DATA ROWS —
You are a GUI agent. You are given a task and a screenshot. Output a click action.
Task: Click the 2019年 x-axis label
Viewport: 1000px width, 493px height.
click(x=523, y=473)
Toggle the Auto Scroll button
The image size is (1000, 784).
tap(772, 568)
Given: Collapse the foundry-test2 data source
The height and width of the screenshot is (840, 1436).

TASK OBJECTIVE — Copy every row above word for word, keeping them in the same order.

OUTPUT FOR THIS EXERCISE —
You are a GUI agent. You are given a task and a screenshot. Output a click action.
Task: Click the 2019年 x-axis label
Viewport: 1000px width, 493px height.
click(x=523, y=473)
Toggle the Auto Scroll button
The image size is (1000, 784).
tap(772, 568)
Given: Collapse the foundry-test2 data source
The height and width of the screenshot is (840, 1436).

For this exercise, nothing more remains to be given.